Insider trading involves the purchase or sale of PLKI securities while in possession of material nonpublic information ("inside information") about the Company. It also involves disclosing or "tipping" inside information about PLKI to others who purchase or sell PLKI securities. These activities violate PLKI policy as well as federal securities law.
The possession of material nonpublic information requires significant legal and ethical responsibilities not to profit from it, and not to allow others to do so. Material information is that which would probably affect any investor's decision to buy, sell or hold securities, or would affect the market value of the securities if publicly disclosed.

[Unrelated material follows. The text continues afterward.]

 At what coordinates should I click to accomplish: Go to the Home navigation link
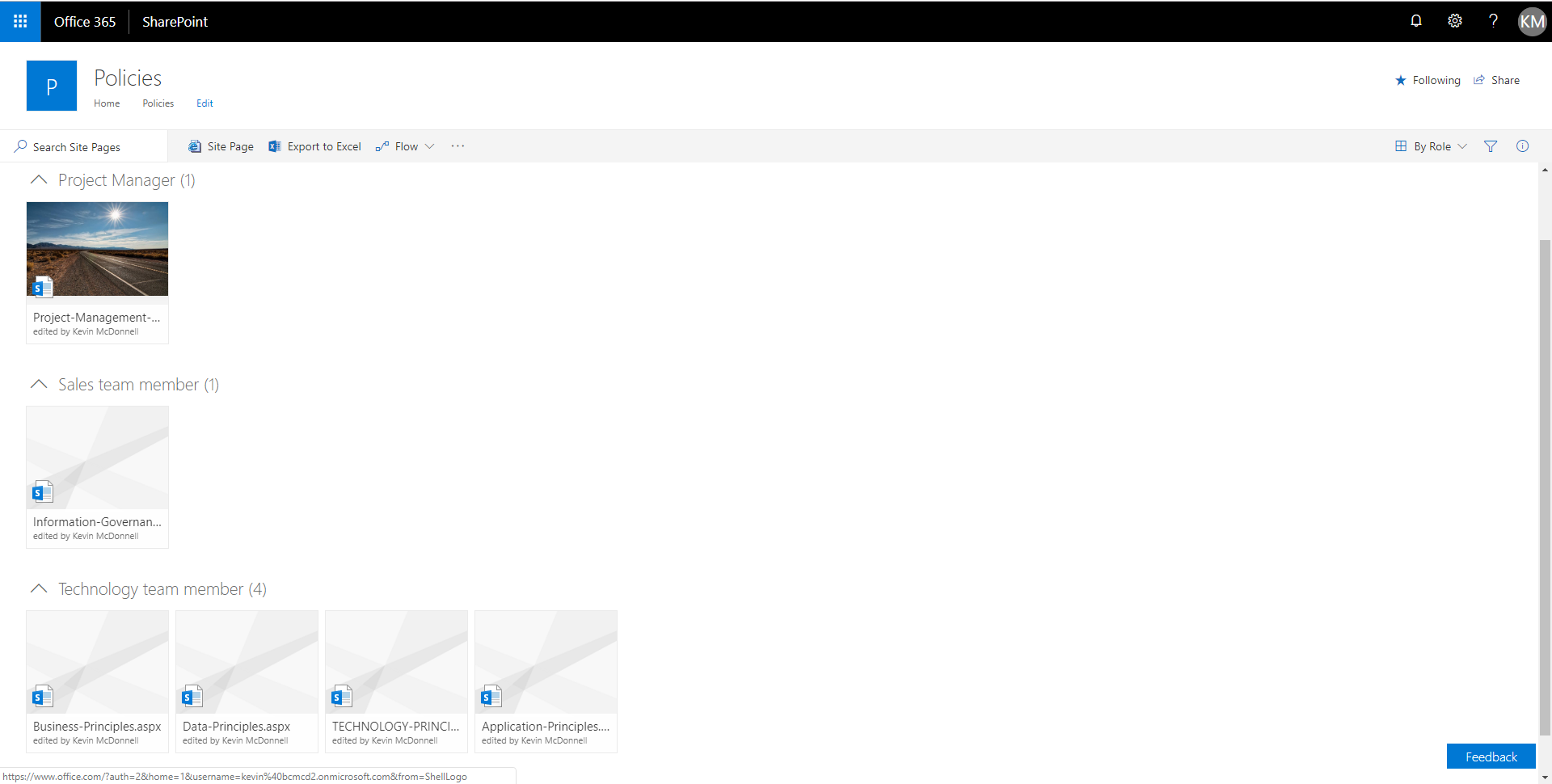[x=107, y=103]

Examples of material information include:
- dividend increases or decreases;
- earnings estimates or results, or a change in announced estimates;
- significant increase or decline in business or operations activities;
- stock splits or dividends;
- mergers or acquisitions;
- agreements to purchase or sell substantial assets;
- significant new products, services or discoveries;
- unusual or large borrowing;
- offerings or proposals to offer debt or stock securities for sale;
- commencement or settlement of a major claim or lawsuit;
- liquidity problems; and
- significant management developments.
- The purchase or sale of PLKI securities while in possession of inside information about PLKI is prohibited.
- Tipping inside information about PLKI to others who purchase or sell PLKI securities is prohibited.
As a result:
PLKI directors, officers and employees with inside information may not:
- buy or sell PLKI securities through any channel;
- buy or sell PLKI common stock through any channel, including stock savings plans; or
- provide that information to another person to enable that person to buy or sell PLKI securities or to advise others to do so.

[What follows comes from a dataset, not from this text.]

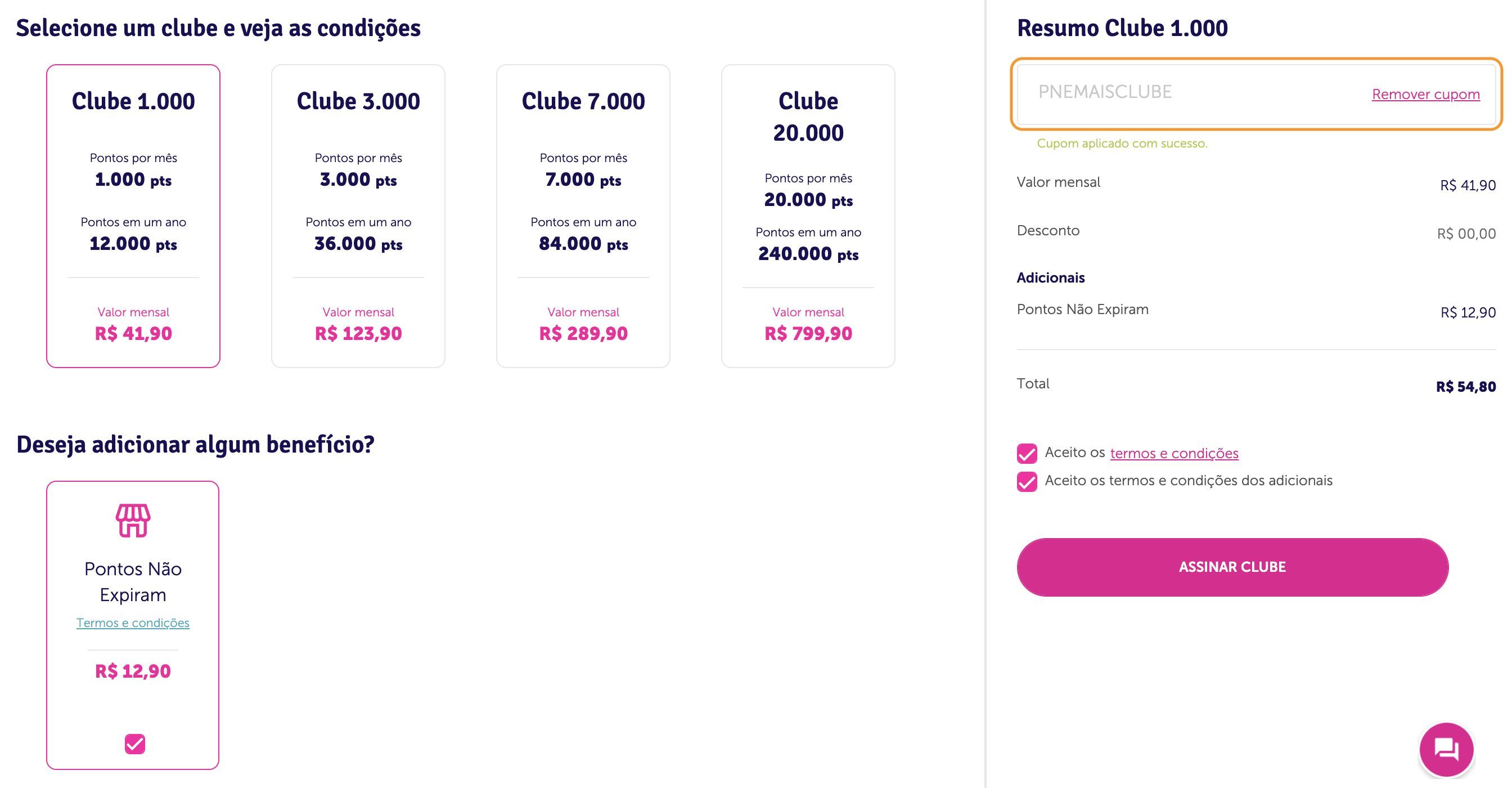Click the R$ 799,90 monthly price

808,334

PLKI directors, officers and employees with inside information about another company may not:
- buy or sell securities in that company if the inside information was obtained as a result of their employment with PLKI; or
- disclose that inside information to another person, to enable that person to buy or sell PLKI securities, or to advise others to do so.
Illegal insider trading can occur when a director, officer or employee of PLKI:
- buys or sells PLKI's debt or stock securities while in possession of material nonpublic information concerning PLKI, regardless of how the transaction is arranged, or discloses that information to another to do so; or
- buys or sells stock securities of another company while in possession of inside information about that company obtained as a result of employment with PLKI, or discloses that information to another to do so.
Penalties can include both civil penalties of up to three (3) times the profit gained or loss avoided, injunctions, and forfeiture of profits; and/or criminal penalties up to $1 million and/or ten (10) years in prison for each violation. PLKI and its officers, directors and managers may also be subject to monetary civil and criminal penalties for employees' insider trading violations.